What to work on - In the passage on the Creigiau & St. Fagans ward, rewrite the section between "The ward fell" and "to the southwest.", inclusive, changing "Cardiff West" to "Cardiff Central".

Quoted passage -
-------------------------

Creigiau & St. Fagans was a rural electoral ward on the western edge of Cardiff, Wales.

==Description==
The ward covered the villages of St. Fagans and Creigiau (in the community of Pentyrch) and the surrounding rural area. The Creigiau/St Fagans ward elected a councillor to Cardiff Council.

The ward fell within the parliamentary constituency of Cardiff West. It was bounded by Rhondda Cynon Taff to the northwest; Pentyrch and Radyr & Morganstown to the northeast; Llandaff and Fairwater to the east; Ely to the southeast; and the Vale of Glamorgan to the southwest.

According to the 2011 census, the population of the ward was 5,153.

Until the 2012 council elections, the ward was represented by the Plaid Cymru Lord Mayor of Cardiff, Delme Bowen.

==Election results==
===2017===

2017 Cardiff Council election
| Party |  | Candidate | Votes | % | ±% |
|---|---|---|---|---|---|
|  | Conservative | Graham Thomas | 948 | 47% |  |
|  | Plaid Cymru | Wynford Ellis Owen | 644 | 32% |  |
|  | Labour | John Yarrow | 334 | 17% |  |
|  | Liberal Democrats | Peter Borrow | 91 | 5% |  |

===2012===
In a surprise result, the Conservatives won the seat from Plaid Cymru by 25 votes. The seat had been previously held by Plaid Cymru's Delme Bowen, who stood down after serving a tenure as Cardiff's Lord Mayor. Bowen had been a Plaid Cymru councillor since 1995.

-------------------------

Material provided -
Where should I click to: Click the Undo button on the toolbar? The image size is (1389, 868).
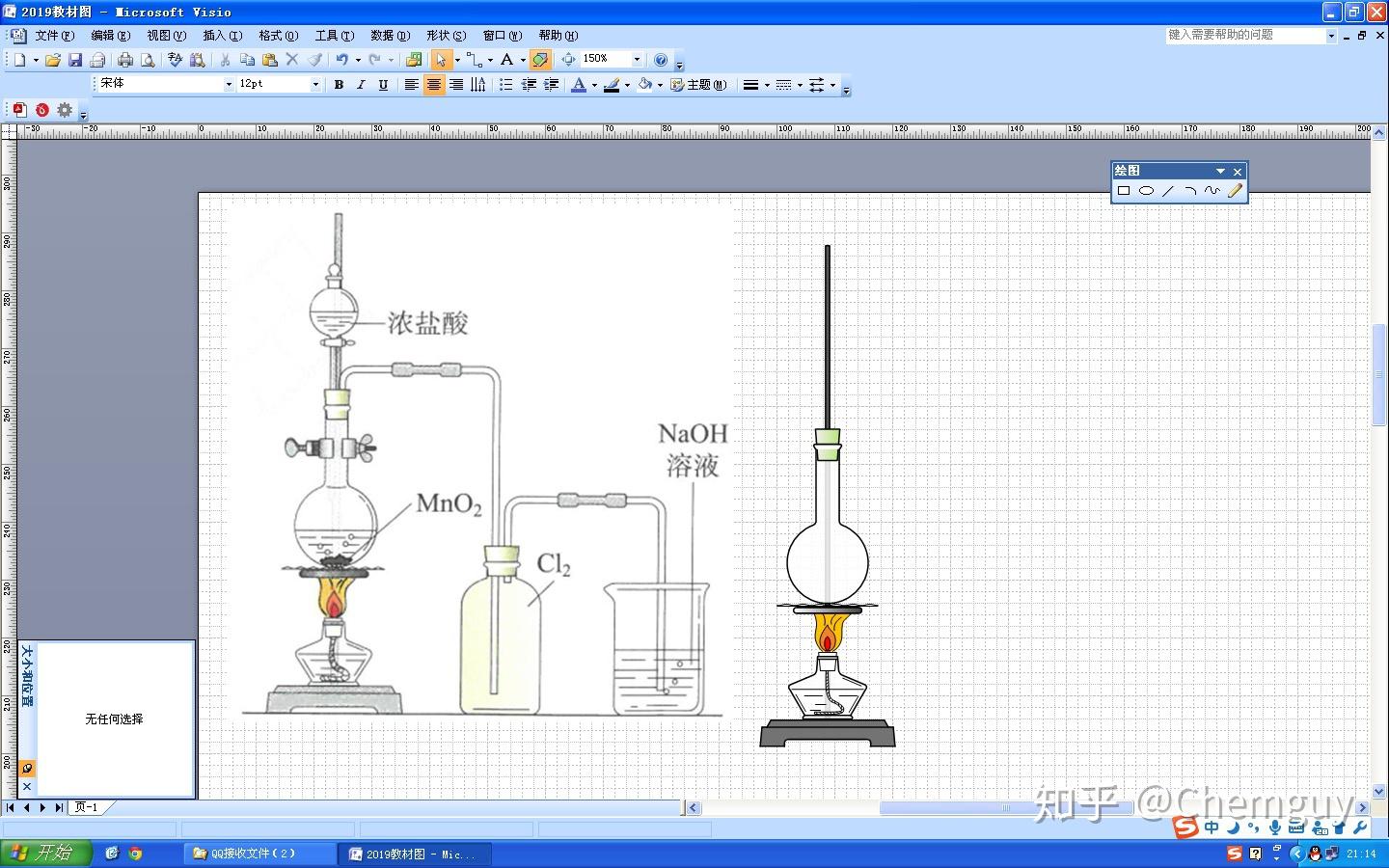(341, 60)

-------------------------

Response to the exercise -
The ward fell within the parliamentary constituency of Cardiff Central. It was bounded by Rhondda Cynon Taff to the northwest; Pentyrch and Radyr & Morganstown to the northeast; Llandaff and Fairwater to the east; Ely to the southeast; and the Vale of Glamorgan to the southwest.